EC2 Launch Times
TLDR - As of October 2023, EBS Encryption negatively affects launch performance of instances. Amazon Linux 2023 is the fastest general-purpose AMI to boot. Mid-ranged fixed performance instance types boot in a similar amount of time.
I often hear developers and system administrators complaining about slow start times for EC2 instances or building overly complex solutions to improve start times.
In some scenarios, optimisation might make sense; in others, teams get bogged down in technical debt and complexity to solve an issue that doesn't exist. Failing to follow MVP principles and instead overengineering a solution based on a misunderstanding of the limits and capabilities of the underlying architecture.
So, how quickly can EC2 on-demand instances launch? This article will discuss the effects caused by EBS volumes, AMIs and current-generation instance types such as t3a.2xlarge, c6a.2xlarge or m7i.16xlarge, as of October 2023.
What needs to happen?
Before an EC2 instance can be started, a few critical things need to happen:
- Creation of VPC ENI (Elastic Network Interface) - An ENI must be created within the specified VPC subnet to assign network connectivity to the instance.
- Allocation of a Public IP - If selected, an ephemeral public IP must be attached to the VPC ENI [1].
- Creation of an EBS root (Elastic Block Store) volume - An EBS volume must be created, backed by a specific AMI (Amazon Machine Image) containing the operating system and boot partition.

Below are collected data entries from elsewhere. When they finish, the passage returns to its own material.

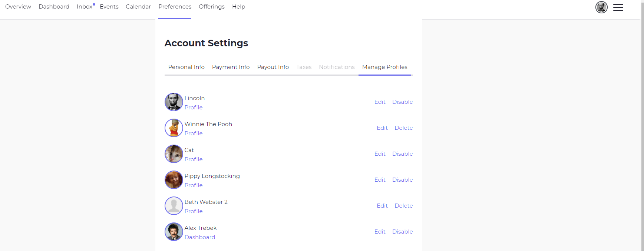This screenshot has height=251, width=644.
Task: Open the Personal Info tab
Action: click(x=186, y=67)
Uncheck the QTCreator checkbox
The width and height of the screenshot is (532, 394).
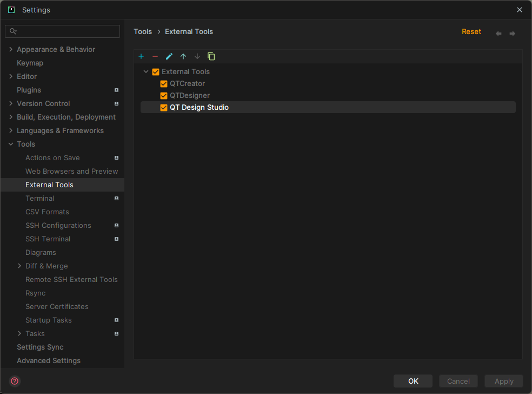pyautogui.click(x=164, y=84)
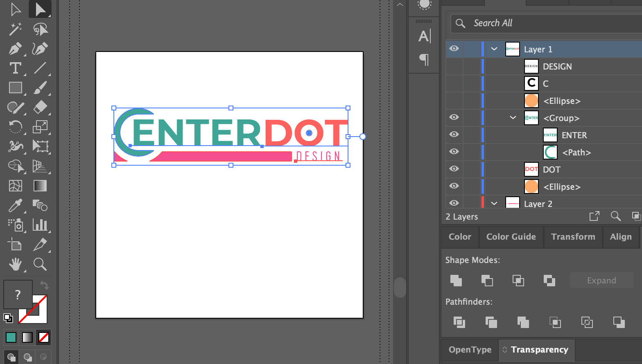Select the Type tool
Screen dimensions: 642x364
[x=16, y=68]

- Allocate the instance onto a physical host - The EC2 control plane schedules the instance to run on a specific physical host, passing the relevant ENI and EBS information to Nitro hardware for initialisation, which triggers steps including contacting KMS for volume encryption keys and making the network and block devices available to the host [2].
- Instance Startup - The Nitro Controller sends a message instructing the Nitro Hypervisor to start the instance [2]. The instance launches a UEFI (Unified Extensible Firmware Interface) or Legacy BIOS [9], reads the boot volume, the bootloader initialises the kernel, and the operating system launches.
When creating an EBS volume from a snapshot, this API operation will typically complete within a few seconds, and data from the snapshot (stored in Amazon S3) is lazy loaded upon read request into the block volume [3]. This system allows EBS volumes to be used immediately, and if the OS accesses data that hasn't been loaded, EBS downloads the requested data on the fly from Amazon S3.
As AMIs are based on snapshots stored in S3 [4], the process for boot volumes is the same. Only the parts required to boot the instance must be retrieved from the snapshot during the initial instance boot. However, subsequent boots may be faster as the blocks already exist in the EBS volume and do not need to be fetched from S3 [5].
Once the instance has been launched on the underlying host, its state changes to running
, at this point, the instance is ready for use [6]. Status checks for instances are performed on an ad-hoc basis every minute to verify the underlying systems are healthy, and the instance is reachable via an ARP request to the network interface [7]. The status checks do not indicate the second-by-second health of an instance; an instance can be healthy, doing work and accessible while the status checks are initializing.
The following image shows a typical boot sequence of a fresh EC2 instance.
If the instance is stopped and started, we can expect it to launch quicker, as there is no need to create ENIs or EBS volumes as they already exist [1]. Additionally, the initial boot process would've already pulled in required blocks from the AMI stored in S3, so the OS should boot faster, as it no longer has to fetch disk blocks from S3.
Testing methodology
To determine how long the launch process takes until the user code is run (for example, a service is started), we will configure the instance user data [10] always to be called by setting the SCRIPTS-USER parameter to ALWAYS [8]. We will then call a public endpoint from the instance user data, which the test script will use to calculate the duration of the RunInstances
or StartInstances
command to the incoming HTTPS request.
By setting cloud-init to always run the user data, we can use this method to measure startup times from stopped instances. The callback function will report back the Instance ID and current OS Boot Duration/Uptime (/proc/uptime
). The script then measures the overall duration when the HTTP callback request is processed. A summary of the test methodology can be seen in the following diagram.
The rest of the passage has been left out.